We want to have this:

| Name | Favorite color | Age | Food Likes |
| --- | --- | --- | --- |
| John | Red | 30 | Veg; Fish |
| Mary | Blue | 20 | Meat |
| June | Yellow | 43 | Meat; Veg |

In [None]:
import pandas as pd

def process_csv(file_path, output_file_path):
    df = pd.read_csv(file_path, header=None)

    # Headers
    headers = df.iloc[0]

    # Identify start and end indices of each group of option columns
    option_indices = []
    start_index = None
    for i, header in enumerate(headers):
        if pd.isna(header):
            if start_index is None:
                start_index = i - 1
        elif start_index is not None:
            option_indices.append((start_index, i))
            start_index = None
    if start_index is not None:
        option_indices.append((start_index, len(headers)))

    # Process data rows
    processed_data = []
    for i in range(2, len(df)):
        row = df.iloc[i]
        new_row = []
        last_index = 0
        for start, end in option_indices:
            # Add non-option columns as they are
            new_row.extend(row[last_index:start])
            # Merge option columns
            values = row[start:end].dropna()
            concatenated_values = '; '.join(values.astype(str))
            new_row.append(concatenated_values)
            last_index = end

        # Add remaining columns if any
        if last_index < len(headers):
            new_row.extend(row[last_index:])
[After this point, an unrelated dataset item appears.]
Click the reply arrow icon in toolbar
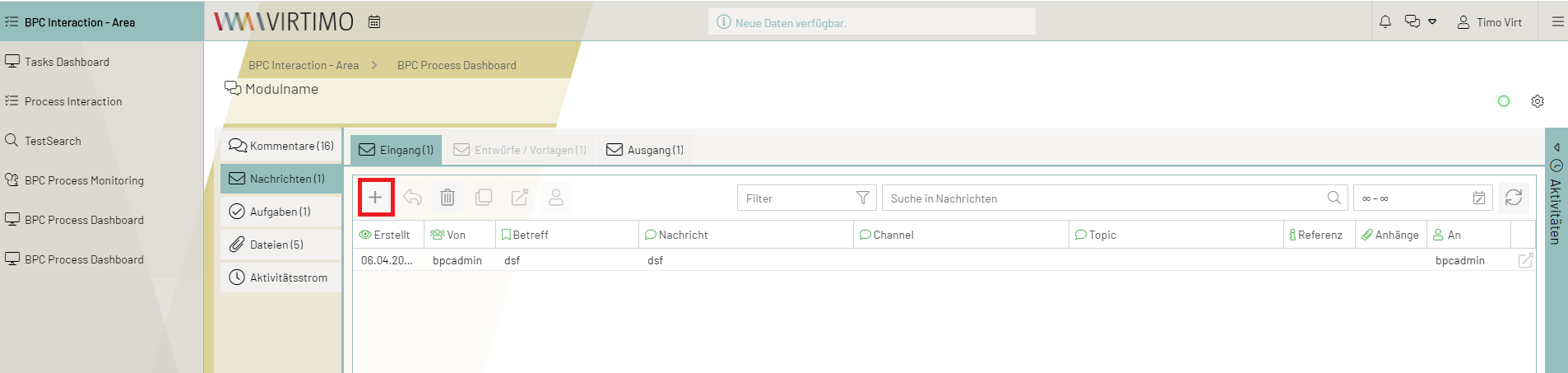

        processed_data.append(new_row)

    # Create a new DataFrame for output
    new_headers = [header for header in headers if pd.notna(header)]
    output_df = pd.DataFrame(processed_data, columns=new_headers)
    output_df.to_csv(output_file_path, index=False)
    return output_df


# Process the CSV
output_df = process_csv(csv_survey_file, csv_survey_merged_output)
print(output_df.head())


### 1.2. The respondant IDs can have issues from CSV export with Survey Monkey
So we wan tto use the row number as the ID so replace the first column with the row number

In [None]:
# Replace the first column values with the row number isntead of the Survey Monkey repondant ID which exports as a number in scientific notation
output_df['Respondent ID'] = output_df.index + 1
print(output_df.head())
# overwrite the output file
output_df.to_csv(csv_survey_merged_output, index=False)
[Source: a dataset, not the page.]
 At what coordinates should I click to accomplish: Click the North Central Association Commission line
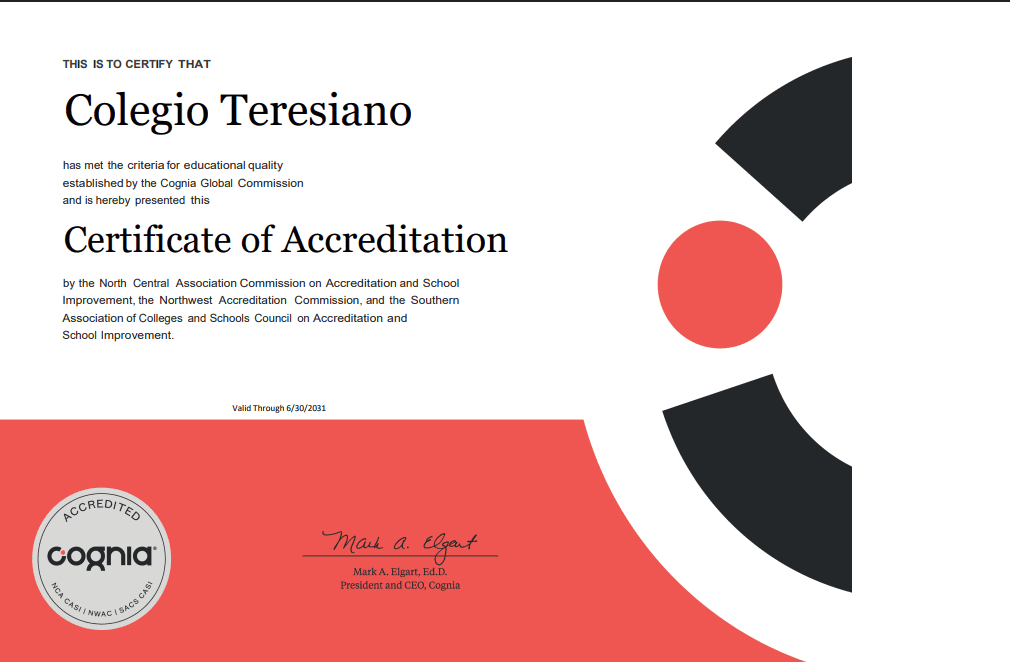[x=261, y=283]
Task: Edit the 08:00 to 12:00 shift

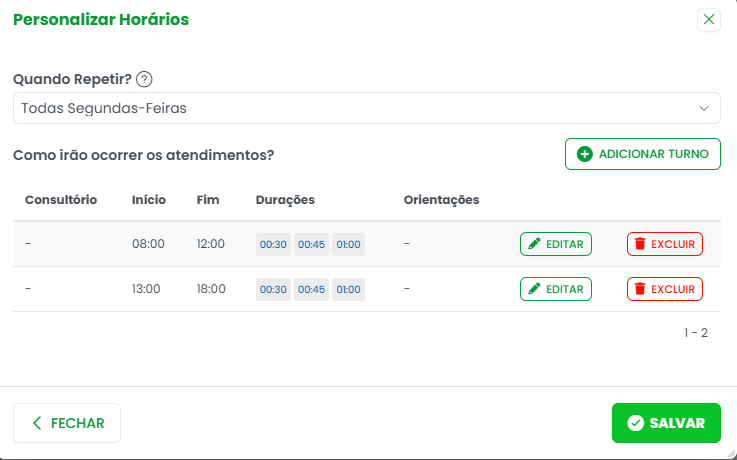Action: (555, 244)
### 1.3 Now lets work on the data header columns, using AI to make the long questions into "codes" or short titles

### This section uses AI, in paritcular we are using OpenAI's GPT-3.5 latest model
The cost is (as of Jan 2024), $0.0001 per 1000 tokens which means if a prompt has say 50 words the data is 100 words, and and prompt response is 100 words, then thats 250 words (350 tokens). Say there are 200 survey entries, thats 350x200 = 70,000 tokens. So thats $0.007 to run a batch of 200 surveys.

You will need the API key in the `.env` file as `OPENAI_API_KEY`

We also use `langchain` to do all the LLM interactions, its just easier.
It will get installed with the initil `poetry install` command.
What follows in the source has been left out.